In Zusammenarbeit mit dem Bundesamt für Sozialversicherung (BSV) und dem ehemaligen NFP 52 hat die SAGW ein Netzwerk Generationenbeziehungen aufgebaut. Zweck des Netzwerks ist es, Werkstattgespräche, Tagungen, Austellungen und weitere Veranstaltungen zu diesem Themenbereich anzuregen und solche selbst durchzuführen. Auf diese Weise soll nachhaltig und differenziert der gesellschaftliche Dialog über Generationenpolitik angeregt und Grundlagen für eine Generationenpolitik erarbeitet werden.
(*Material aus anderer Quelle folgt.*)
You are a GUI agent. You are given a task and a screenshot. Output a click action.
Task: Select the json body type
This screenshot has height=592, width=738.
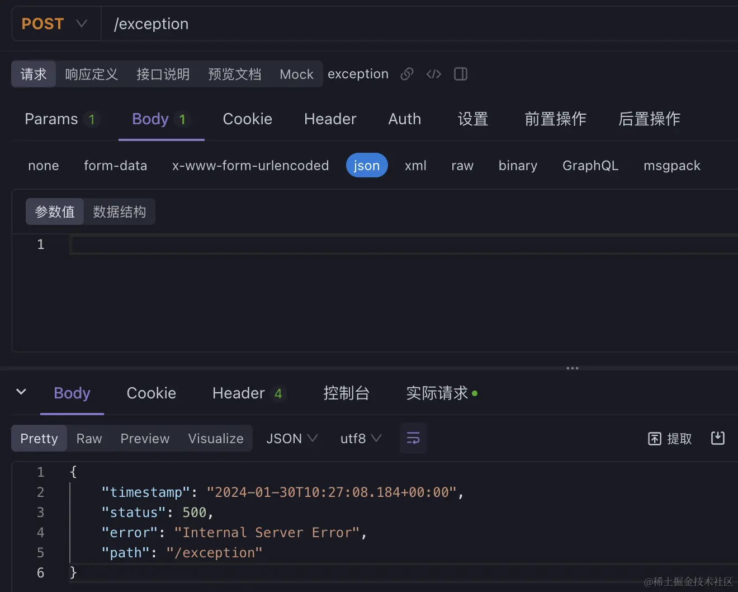367,166
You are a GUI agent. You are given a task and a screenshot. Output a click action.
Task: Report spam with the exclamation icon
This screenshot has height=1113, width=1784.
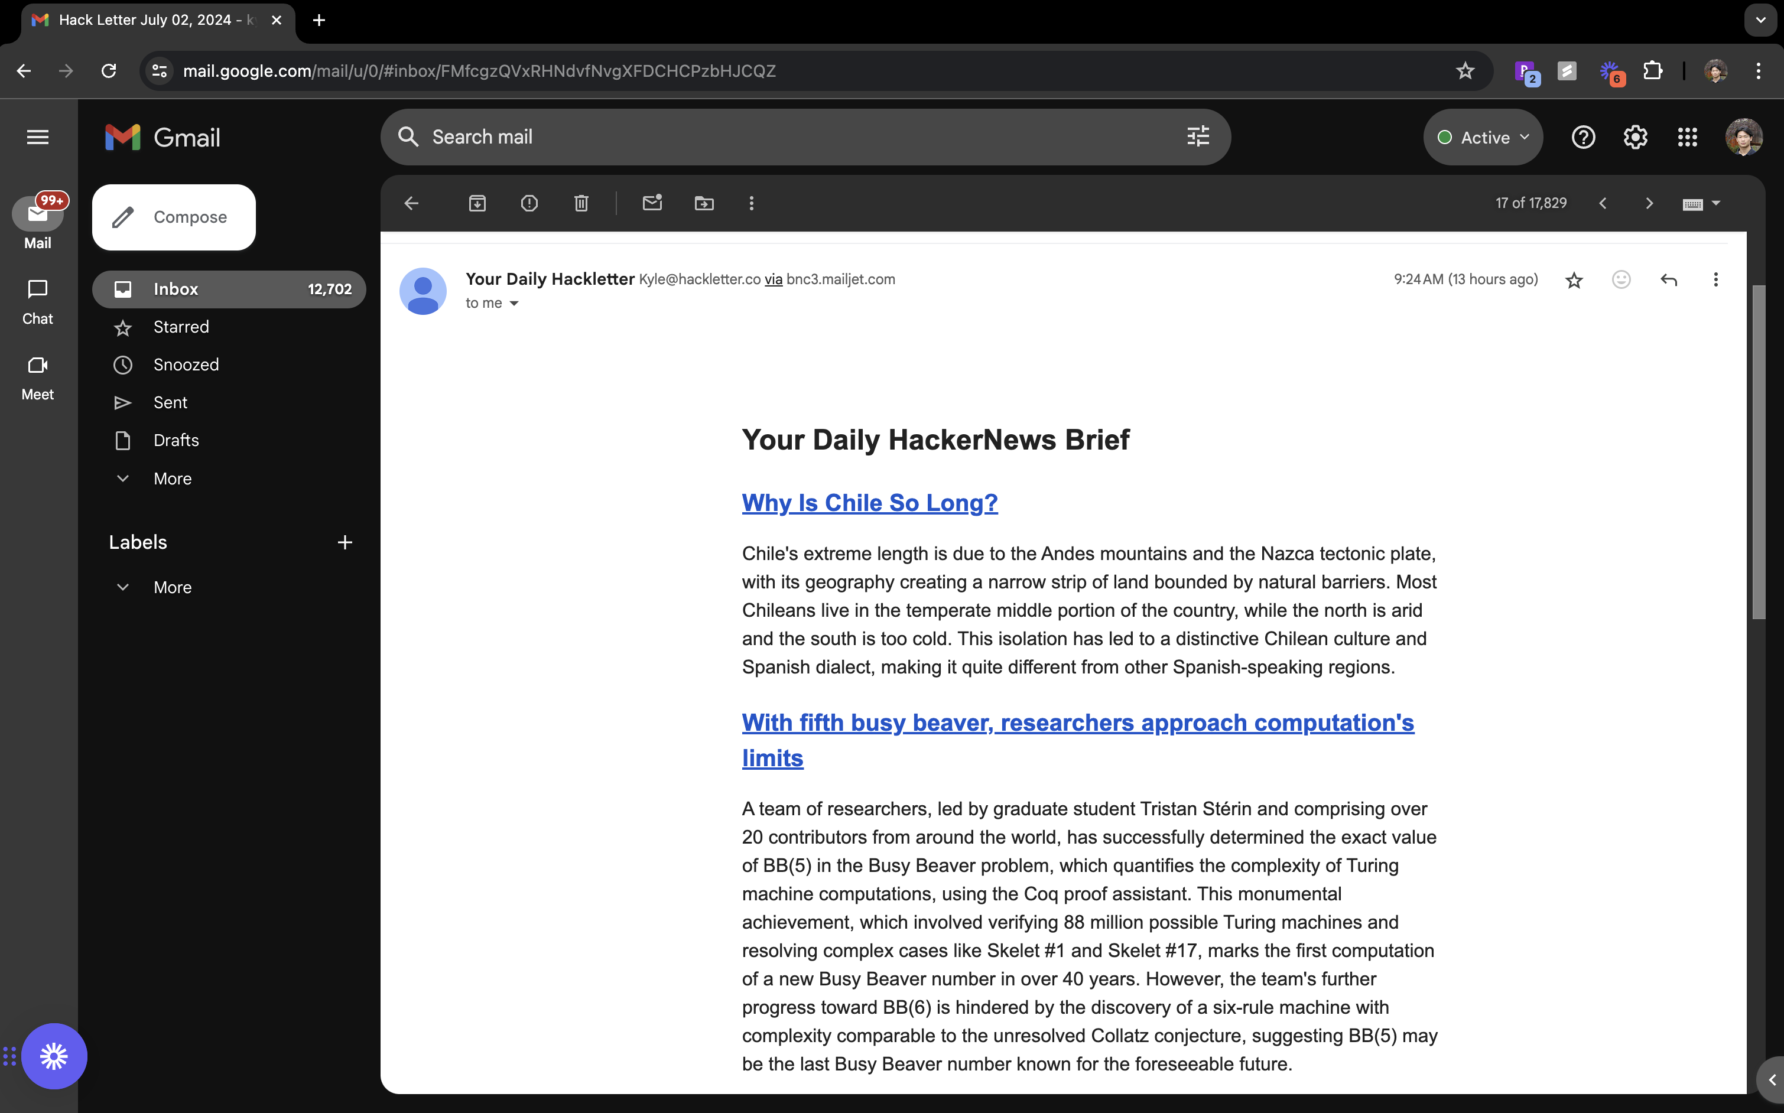(x=529, y=203)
Seit seiner Lancierung im Jahre 2006 hat das Netzwerk Generationenbeziehungen sechs Werkstattgespräche durchgeführt, zwei grössere Tagungen zu den Themen «familienergänzende Kinderbetreuung» (20./21. November 2008) und «generationenfreundliche Gemeinden» (6. Mai 2010) ausgerichtet, die Tagungsakten der Tagung zur familienergänzende Kinderbetreuung publiziert und eine Studie zur Erfassung des gesellschaftlichen Wertes von Generationenbeziehungen in Auftrag gegeben. Download der Studie hier.
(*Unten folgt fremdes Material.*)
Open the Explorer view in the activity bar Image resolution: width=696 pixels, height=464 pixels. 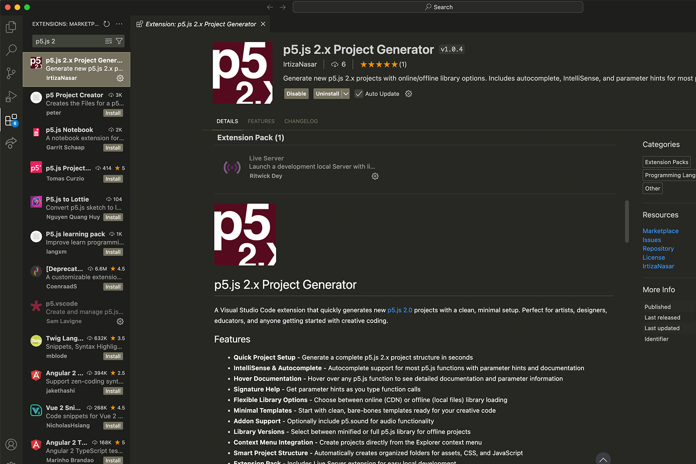pyautogui.click(x=11, y=26)
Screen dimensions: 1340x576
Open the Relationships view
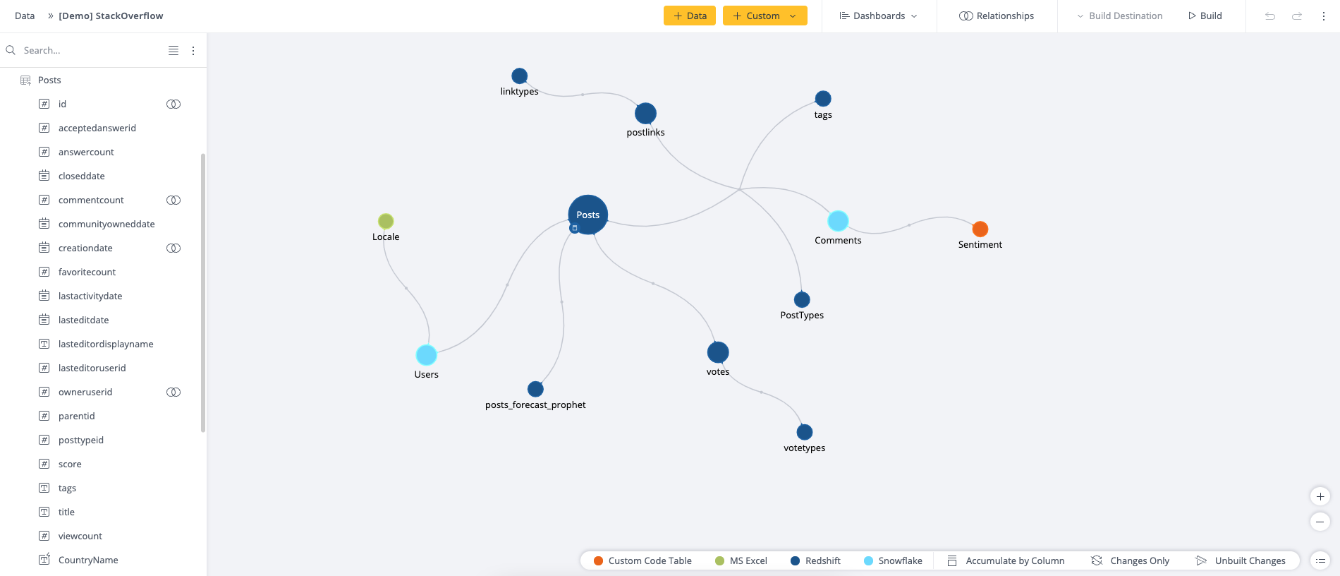click(997, 16)
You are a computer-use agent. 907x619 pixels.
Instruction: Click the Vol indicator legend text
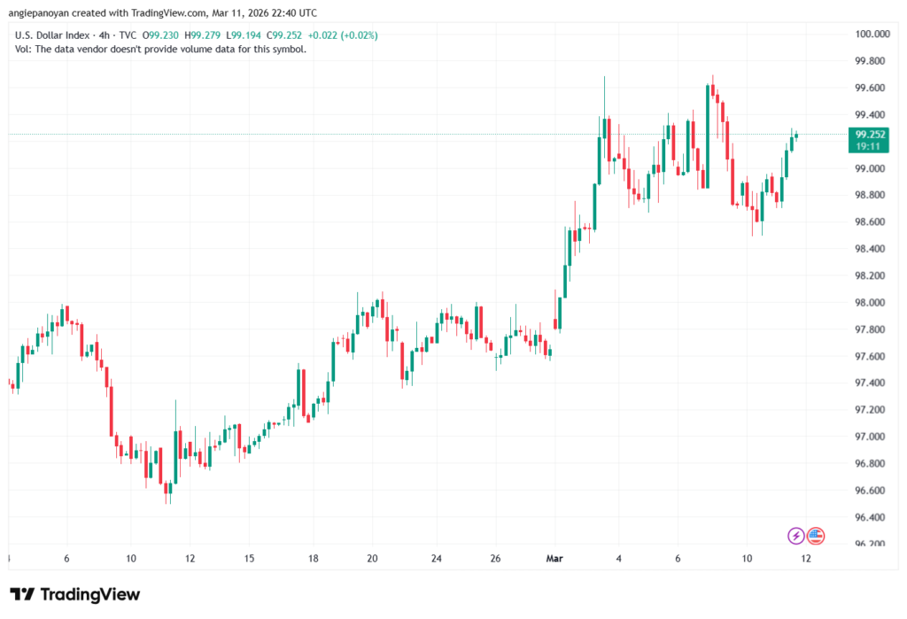click(x=160, y=50)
Gegenwärtig ist das Netzwerk Generationenbeziehungen im Begriffe, Kooperationen mit neun interessierten Organisationen aufzubauen, darunter das Migros-Kulturprozent, die Schweizersiche UNESCO-Kommission, das Zentrum für Gerontologie, die Jacobs-Stiftung sowie die Reformierten Kirchen Bern-Jura-Solothurn.
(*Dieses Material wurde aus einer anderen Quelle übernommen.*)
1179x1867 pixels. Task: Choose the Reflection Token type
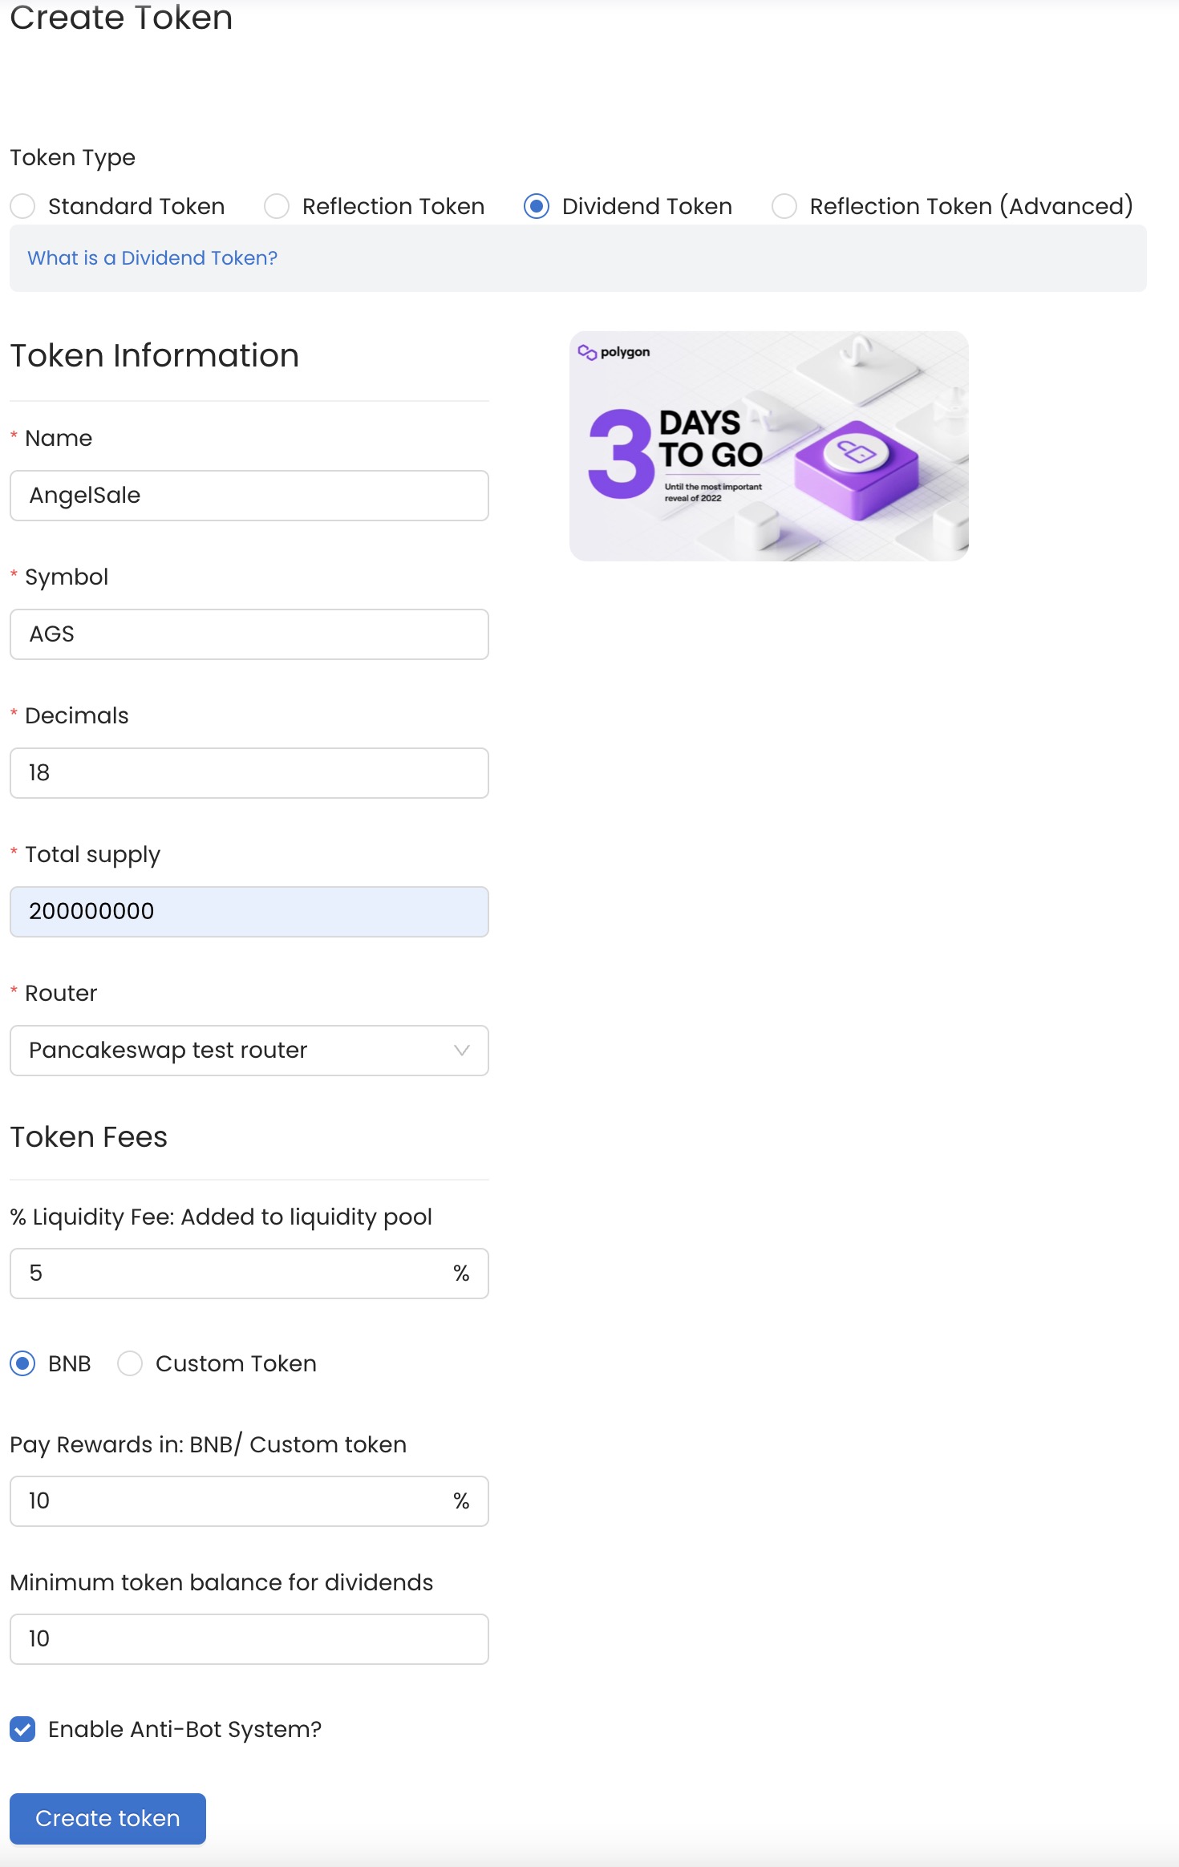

Am 16. August 2010 erscheint die Sammelpublikation «Auf dem Weg zu einer Generationenpolitik». Diese wird an der Herbsttagung (18. November 2010) der SAGW zur Diskussion gestellt. Im November 2010 legen wir die Publikation «Generationen – Generationenbeziehungen – Generationenpolitik. Ein dreisprachiges Kompendium» auf.